Segment Open

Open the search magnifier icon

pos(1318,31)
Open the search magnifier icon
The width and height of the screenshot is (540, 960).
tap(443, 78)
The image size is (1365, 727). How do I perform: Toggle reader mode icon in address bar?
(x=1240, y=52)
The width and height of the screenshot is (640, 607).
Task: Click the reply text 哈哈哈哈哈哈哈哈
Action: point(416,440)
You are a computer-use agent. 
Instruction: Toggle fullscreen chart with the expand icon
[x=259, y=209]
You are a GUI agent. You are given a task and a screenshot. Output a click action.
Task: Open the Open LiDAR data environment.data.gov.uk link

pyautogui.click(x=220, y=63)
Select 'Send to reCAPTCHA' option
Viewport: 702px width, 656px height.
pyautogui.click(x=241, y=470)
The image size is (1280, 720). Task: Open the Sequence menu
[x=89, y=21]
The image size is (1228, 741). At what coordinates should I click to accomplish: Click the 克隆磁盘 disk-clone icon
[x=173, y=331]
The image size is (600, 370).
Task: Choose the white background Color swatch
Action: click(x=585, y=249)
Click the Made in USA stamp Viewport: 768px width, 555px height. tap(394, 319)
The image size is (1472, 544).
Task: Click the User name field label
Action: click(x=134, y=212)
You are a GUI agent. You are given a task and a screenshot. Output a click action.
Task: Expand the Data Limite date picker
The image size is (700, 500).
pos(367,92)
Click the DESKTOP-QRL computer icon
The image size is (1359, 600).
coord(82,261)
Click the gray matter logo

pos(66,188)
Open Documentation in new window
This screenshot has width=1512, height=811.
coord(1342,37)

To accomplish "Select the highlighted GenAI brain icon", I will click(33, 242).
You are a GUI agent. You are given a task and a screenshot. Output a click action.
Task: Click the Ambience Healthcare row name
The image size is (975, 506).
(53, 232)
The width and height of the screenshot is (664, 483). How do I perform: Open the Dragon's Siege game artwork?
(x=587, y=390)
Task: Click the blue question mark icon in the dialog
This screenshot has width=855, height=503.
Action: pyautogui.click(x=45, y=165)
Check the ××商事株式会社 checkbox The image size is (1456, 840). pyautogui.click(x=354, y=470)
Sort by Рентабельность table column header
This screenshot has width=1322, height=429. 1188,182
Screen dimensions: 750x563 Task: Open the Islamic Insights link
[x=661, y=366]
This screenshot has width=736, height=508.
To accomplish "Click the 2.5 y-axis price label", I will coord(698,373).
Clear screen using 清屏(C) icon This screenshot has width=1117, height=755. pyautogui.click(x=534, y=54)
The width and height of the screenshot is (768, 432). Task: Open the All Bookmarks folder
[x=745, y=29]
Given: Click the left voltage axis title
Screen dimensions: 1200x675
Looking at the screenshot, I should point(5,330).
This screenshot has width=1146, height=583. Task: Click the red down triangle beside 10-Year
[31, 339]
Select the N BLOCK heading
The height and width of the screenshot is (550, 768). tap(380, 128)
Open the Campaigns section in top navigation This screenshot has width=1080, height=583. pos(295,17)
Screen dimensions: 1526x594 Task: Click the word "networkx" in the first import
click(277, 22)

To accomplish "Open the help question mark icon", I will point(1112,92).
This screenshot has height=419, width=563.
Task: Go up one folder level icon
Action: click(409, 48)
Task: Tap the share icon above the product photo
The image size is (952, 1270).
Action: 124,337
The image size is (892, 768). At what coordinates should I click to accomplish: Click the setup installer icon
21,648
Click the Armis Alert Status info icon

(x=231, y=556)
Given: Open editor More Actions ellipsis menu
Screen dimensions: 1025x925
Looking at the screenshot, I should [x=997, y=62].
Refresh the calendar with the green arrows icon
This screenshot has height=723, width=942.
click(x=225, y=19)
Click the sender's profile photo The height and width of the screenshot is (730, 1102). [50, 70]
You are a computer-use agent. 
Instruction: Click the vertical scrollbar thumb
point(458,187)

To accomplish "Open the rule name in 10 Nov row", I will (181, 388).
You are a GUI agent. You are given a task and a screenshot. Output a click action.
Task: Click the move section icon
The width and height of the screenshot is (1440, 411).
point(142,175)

Segment Closed

WORK ORDER
Retype all the records above without changing a word.

SOLUTION FOR THIS EXERCISE
Open the search magnifier icon

pos(1318,31)
Open the search magnifier icon
The width and height of the screenshot is (540, 960).
tap(443, 78)
The image size is (1365, 727). How do I perform: Toggle reader mode icon in address bar?
(x=1240, y=52)
The width and height of the screenshot is (640, 607).
Task: Click the reply text 哈哈哈哈哈哈哈哈
Action: point(416,440)
You are a computer-use agent. 
Instruction: Toggle fullscreen chart with the expand icon
[x=259, y=209]
You are a GUI agent. You are given a task and a screenshot. Output a click action.
Task: Open the Open LiDAR data environment.data.gov.uk link

pyautogui.click(x=220, y=63)
Select 'Send to reCAPTCHA' option
Viewport: 702px width, 656px height.
pyautogui.click(x=241, y=470)
The image size is (1280, 720). Task: Open the Sequence menu
[x=89, y=21]
The image size is (1228, 741). At what coordinates should I click to accomplish: Click the 克隆磁盘 disk-clone icon
[x=173, y=331]
The image size is (600, 370).
Task: Choose the white background Color swatch
Action: click(x=585, y=249)
Click the Made in USA stamp Viewport: 768px width, 555px height. tap(394, 319)
The image size is (1472, 544).
Task: Click the User name field label
Action: click(x=134, y=212)
You are a GUI agent. You are given a task and a screenshot. Output a click action.
Task: Expand the Data Limite date picker
The image size is (700, 500).
pos(367,92)
Click the DESKTOP-QRL computer icon
The image size is (1359, 600).
coord(82,261)
Click the gray matter logo

pos(66,188)
Open Documentation in new window
This screenshot has width=1512, height=811.
coord(1342,37)

To accomplish "Select the highlighted GenAI brain icon", I will click(33, 242).
You are a GUI agent. You are given a task and a screenshot. Output a click action.
Task: Click the Ambience Healthcare row name
The image size is (975, 506).
(53, 232)
The width and height of the screenshot is (664, 483). How do I perform: Open the Dragon's Siege game artwork?
(x=587, y=390)
Task: Click the blue question mark icon in the dialog
This screenshot has width=855, height=503.
Action: pyautogui.click(x=45, y=165)
Check the ××商事株式会社 checkbox The image size is (1456, 840). pyautogui.click(x=354, y=470)
Sort by Рентабельность table column header
This screenshot has width=1322, height=429. 1188,182
Screen dimensions: 750x563 Task: Open the Islamic Insights link
[x=661, y=366]
This screenshot has width=736, height=508.
To accomplish "Click the 2.5 y-axis price label", I will coord(698,373).
Clear screen using 清屏(C) icon This screenshot has width=1117, height=755. pyautogui.click(x=534, y=54)
The width and height of the screenshot is (768, 432). Task: Open the All Bookmarks folder
[x=745, y=29]
Given: Click the left voltage axis title
Screen dimensions: 1200x675
Looking at the screenshot, I should point(5,330).
This screenshot has width=1146, height=583. Task: Click the red down triangle beside 10-Year
[31, 339]
Select the N BLOCK heading
The height and width of the screenshot is (550, 768). tap(380, 128)
Open the Campaigns section in top navigation This screenshot has width=1080, height=583. pos(295,17)
Screen dimensions: 1526x594 Task: Click the word "networkx" in the first import
click(277, 22)

To accomplish "Open the help question mark icon", I will point(1112,92).
This screenshot has height=419, width=563.
Task: Go up one folder level icon
Action: click(409, 48)
Task: Tap the share icon above the product photo
The image size is (952, 1270).
Action: 124,337
The image size is (892, 768). At what coordinates should I click to accomplish: Click the setup installer icon
21,648
Click the Armis Alert Status info icon

(x=231, y=556)
Given: Open editor More Actions ellipsis menu
Screen dimensions: 1025x925
Looking at the screenshot, I should [x=997, y=62].
Refresh the calendar with the green arrows icon
This screenshot has height=723, width=942.
click(x=225, y=19)
Click the sender's profile photo The height and width of the screenshot is (730, 1102). [50, 70]
You are a computer-use agent. 
Instruction: Click the vertical scrollbar thumb
point(458,187)

To accomplish "Open the rule name in 10 Nov row", I will (181, 388).
You are a GUI agent. You are given a task and a screenshot. Output a click action.
Task: Click the move section icon
The width and height of the screenshot is (1440, 411).
point(142,175)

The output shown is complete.